До этого мне ни разу не случалось видеть знаменитого эмигранта – и я на него уставилась с понятным любопытством. Впрочем, Лавров возбудил не только мое любопытство: фешенебельные дамы и кавалеры усердно его лорнировали и перешептывались. Лавров, казалось, относился равнодушно к такому вниманию и лишь, когда мимо него пробиралась к своему месту дама, он поднимался и с отменной вежливостью давал ей дорогу. Он был высок ростом и осанку имел внушительную. Потом я его видела раза два-три у Тургенева. Иван Сергеевич, по соображениям педагогического свойства – о чем он меня предупредил – не знакомил меня с Лавровым и мы с ним только безмолвно раскланивались. Слушала я его с большим вниманием. У него были прекрасные манеры и тон хорошо воспитанного человека. А публика все прибывала. Было уже довольно поздно. Давно пора было начинать. К нам подошел один знакомый из вездесущих и всесведущих и сообщил, что ждут Тургенева. Через несколько минут он опять подошел и сообщил, что Тургенев не приедет: он только что прислал записку N.N., что над ним стряслась беда – сильнейший припадок подагры. N.N., понятно, в отчаянии – приходится читать самому, он ужасно волнуется и т. д. Главный интерес вечера, конечно, пропал и это моментально отразилось на настроении залы, словно по ней пробежала холодная струйка. Порядок программы сейчас же изменили. Первым должен был читать Тургенев. Вместо него вышел скрипач Б., превосходный виртуоз. Его встретили сдержанно; концерт Мендельсона имел лишь sueces d'estime[337]

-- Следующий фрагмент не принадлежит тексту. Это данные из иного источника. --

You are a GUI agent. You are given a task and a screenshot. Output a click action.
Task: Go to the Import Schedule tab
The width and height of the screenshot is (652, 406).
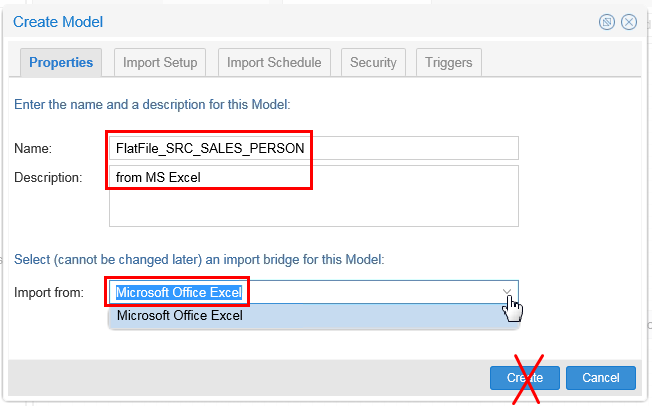coord(274,62)
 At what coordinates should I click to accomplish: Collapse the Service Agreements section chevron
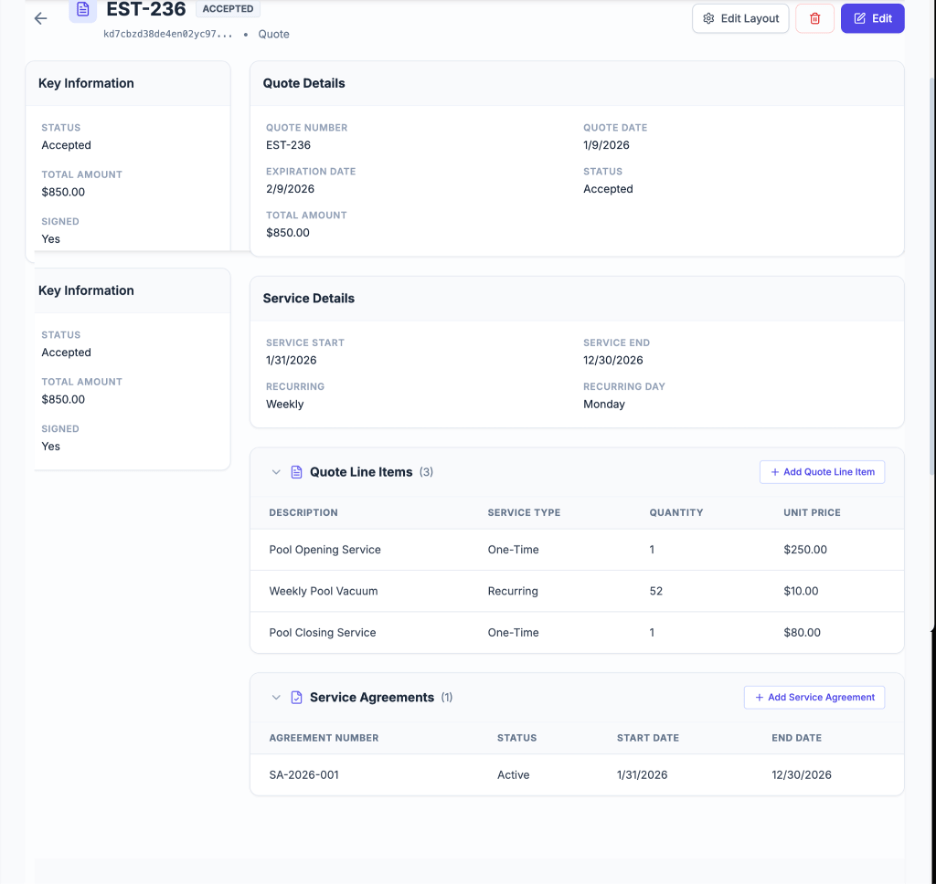click(276, 697)
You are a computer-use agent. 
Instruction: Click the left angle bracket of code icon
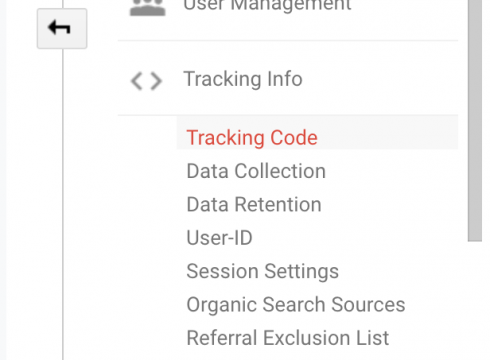tap(136, 81)
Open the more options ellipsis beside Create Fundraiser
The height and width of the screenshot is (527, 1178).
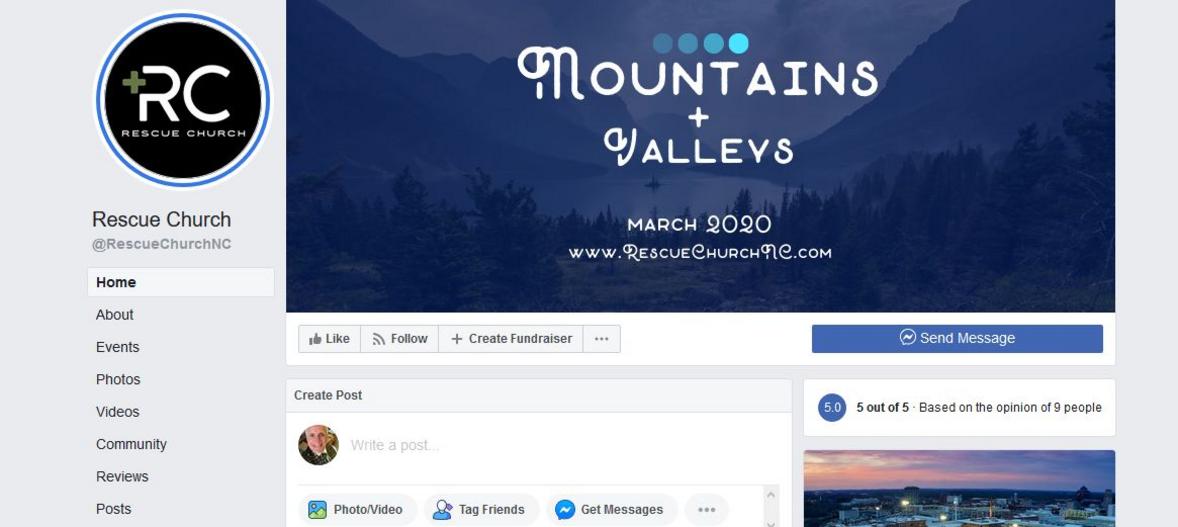coord(602,339)
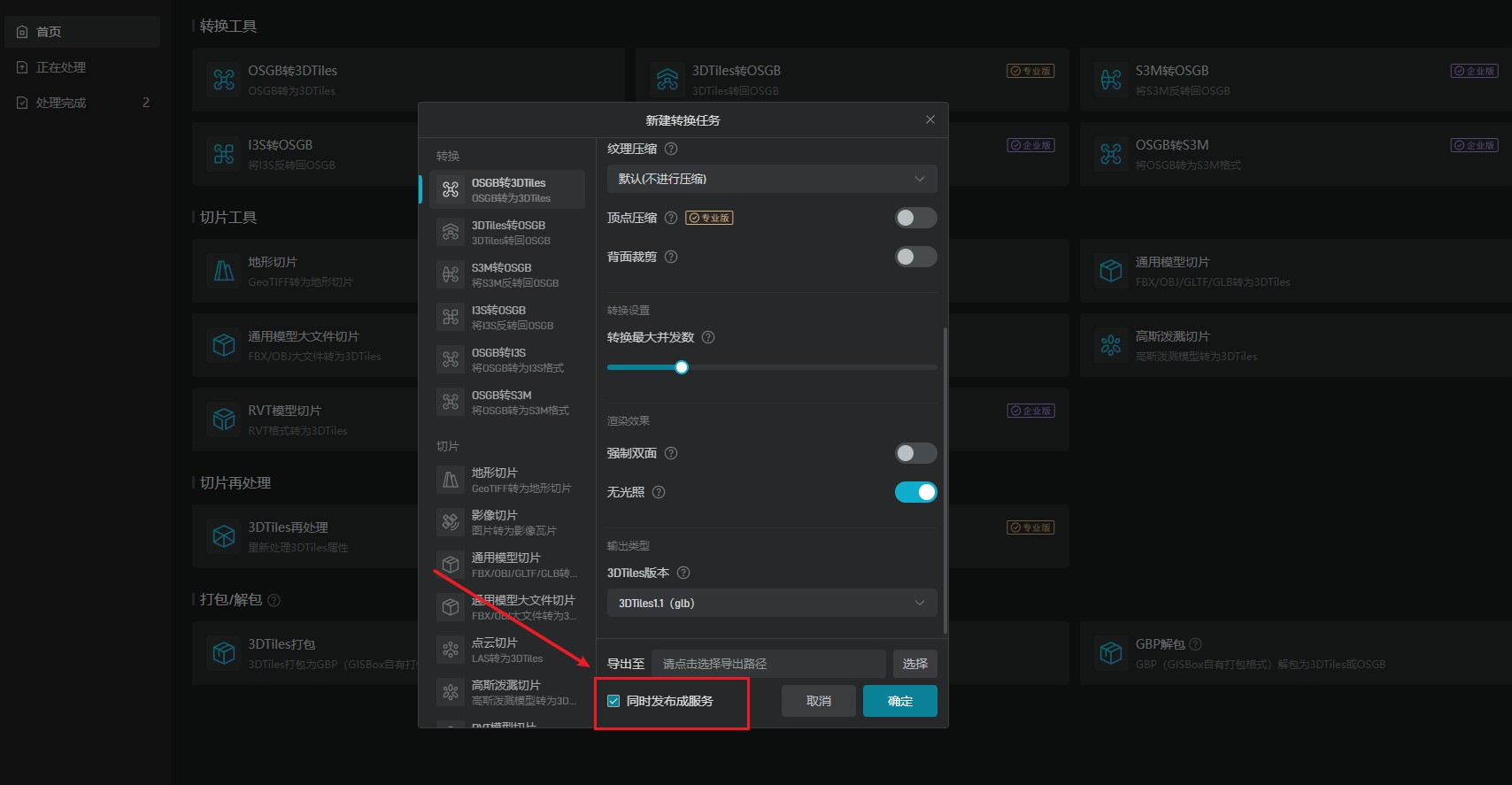Viewport: 1512px width, 785px height.
Task: Open the 纹理压缩 dropdown
Action: [x=771, y=179]
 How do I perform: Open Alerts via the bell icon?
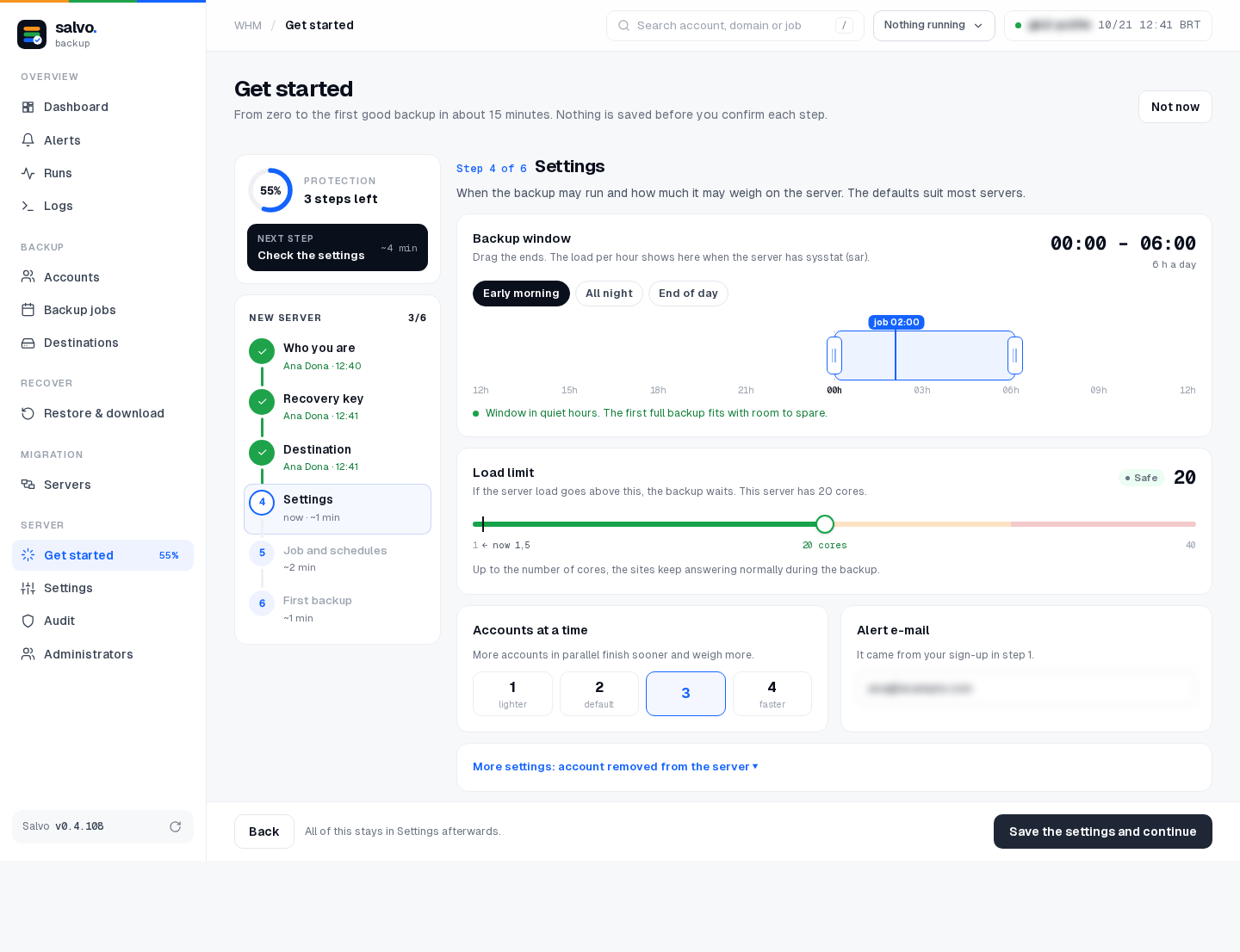point(28,140)
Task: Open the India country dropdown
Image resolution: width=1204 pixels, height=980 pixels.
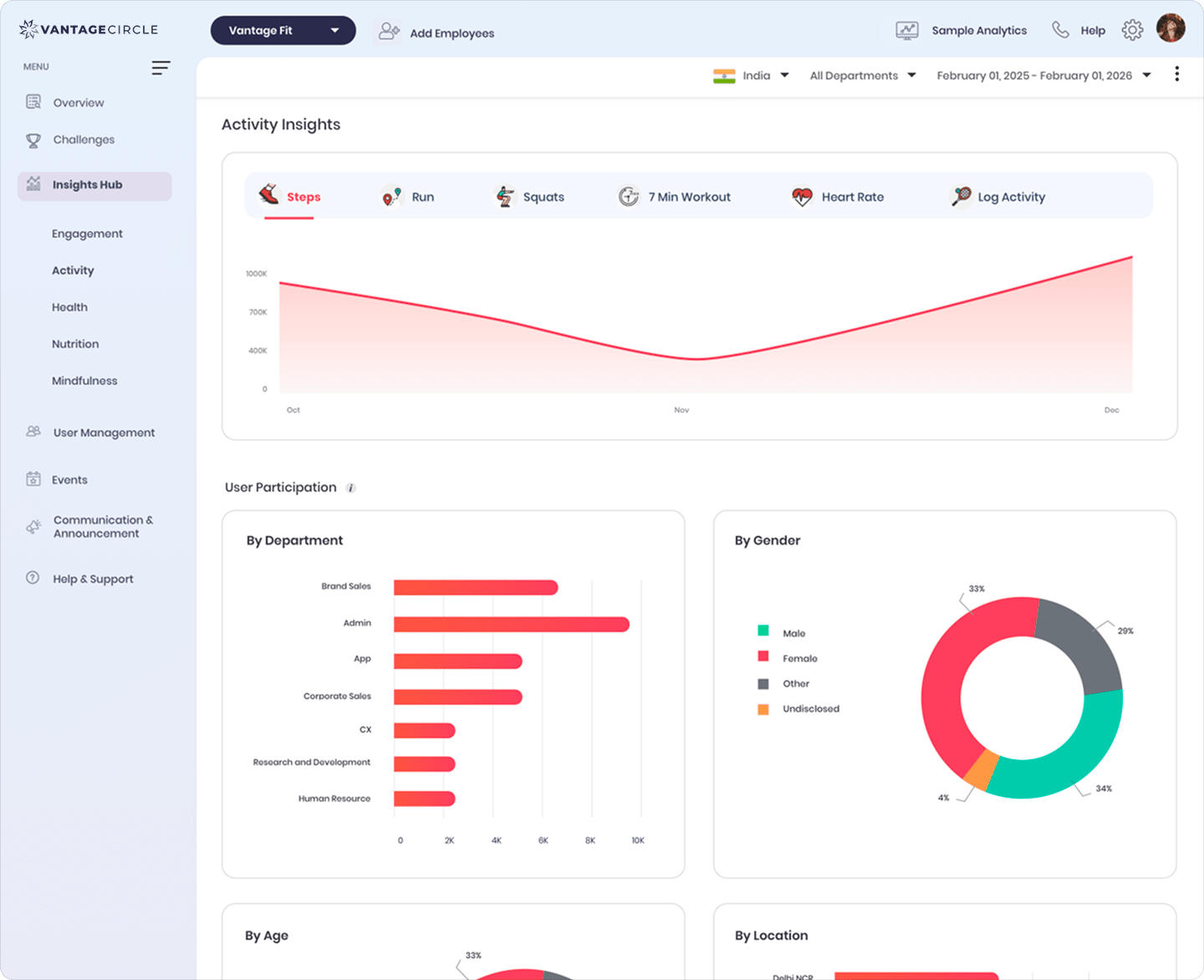Action: [752, 75]
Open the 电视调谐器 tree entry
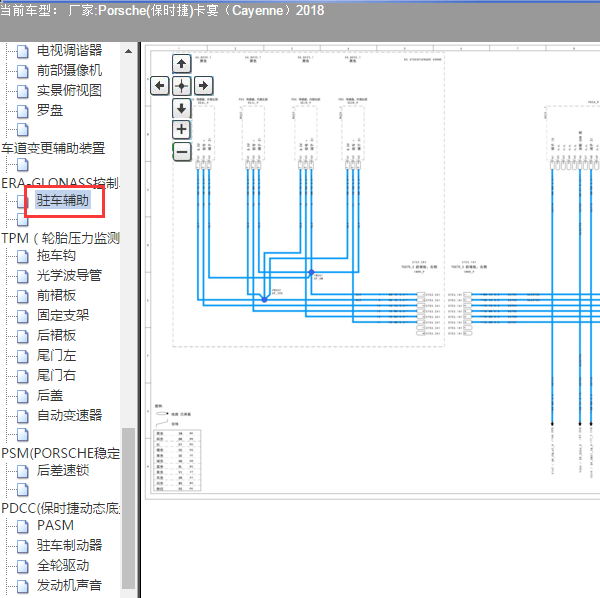The height and width of the screenshot is (598, 600). pyautogui.click(x=69, y=50)
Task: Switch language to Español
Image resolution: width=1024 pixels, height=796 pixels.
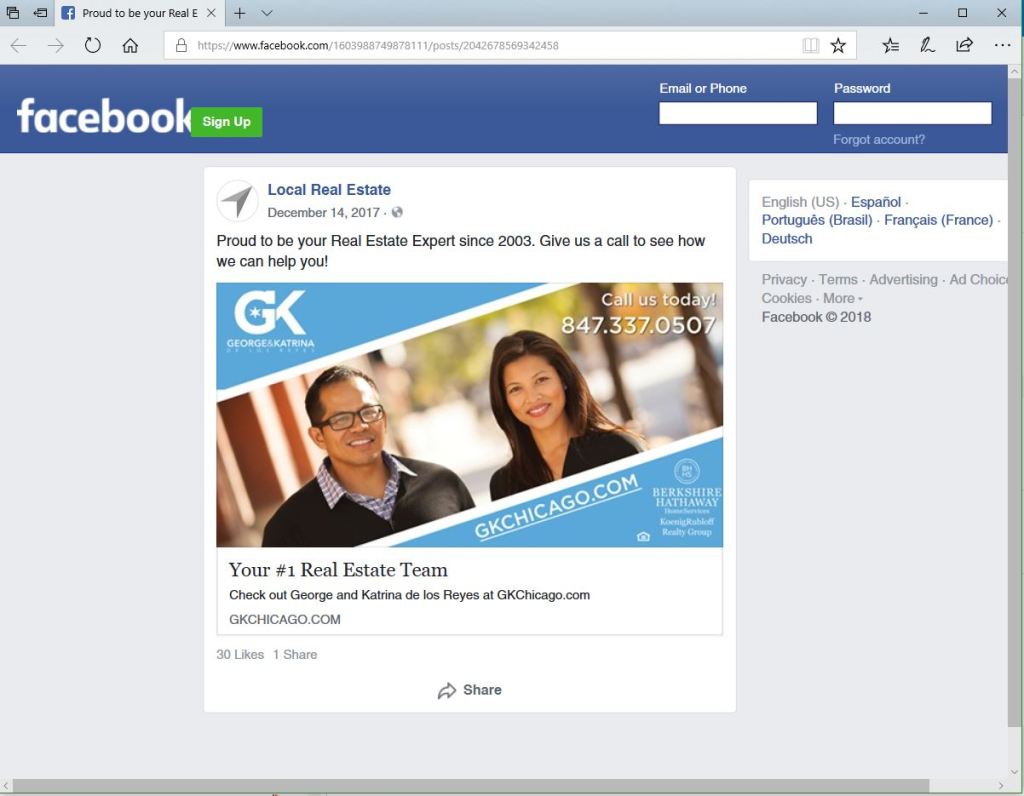Action: click(875, 202)
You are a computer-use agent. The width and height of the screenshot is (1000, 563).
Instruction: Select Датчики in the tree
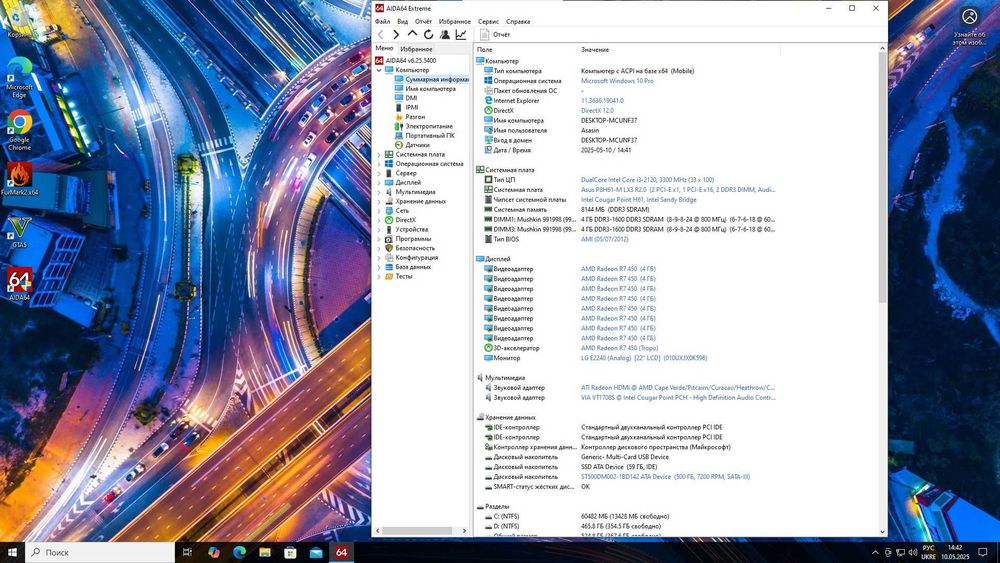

и только после пьесы Вьетана и Венявского лед растаял. За скрипачом пели ученицы m-me Viardot. Затем на эстраду вышел господин с бантиком в петлице и объявил, что вследствие внезапной болезни Ивана Сергеевича Тургенева главу из повести (забыла название) прочтет автор. Показался и автор. Мелкими торопливыми шажками он подбежал к стулу, с шумом его отодвинул и как-то сразу на него обрушился, точно тяжелый мешок, который опустили на землю. Это был еще молодой, маленького роста, тщедушный человек, с курчавой, непропорционально большой головой, бледный, сутуловатый. Он, по-видимому, страшно волновался: читал глухим, прерывающимся голосом, перепутывал слова… Содержание рассказа я не помню (что-то жалостное: оскудевшие дворяне и баба, которая выла, как “недобитая собака”. Это единственное выражение, оставшееся у меня в памяти). Чтение длилось долго, но жестокая публика, обманутая в своем ожидании услышать Тургенева, почти не обращала внимания на автора. По всем рядам шел тихий говор. Впрочем, когда автор кончил, раздалось несколько шлепков, а из второй залы послышались крики “браво”. После романиста поэт X. прочитал прекрасное стихотворение. К сожалению, он читал так неискусно, что вся прелесть его звучных стихов пропала.За этим наступил перерыв, и мы побежали в курительную. Там было много народу, и шум стоял невообразимый. По комнате, словно сизая туча, медленно расползался табачный дым. Говорили все вместе и на разные лады комментировали – почему не приехал Тургенев. Одни видели в этом измену, другие трусость (увильнул в последнюю минуту), третьи уверяли, что ему уже досталось за эту “затею” – и только самые умеренные соглашались поверить, что Тургенев действительно захворал.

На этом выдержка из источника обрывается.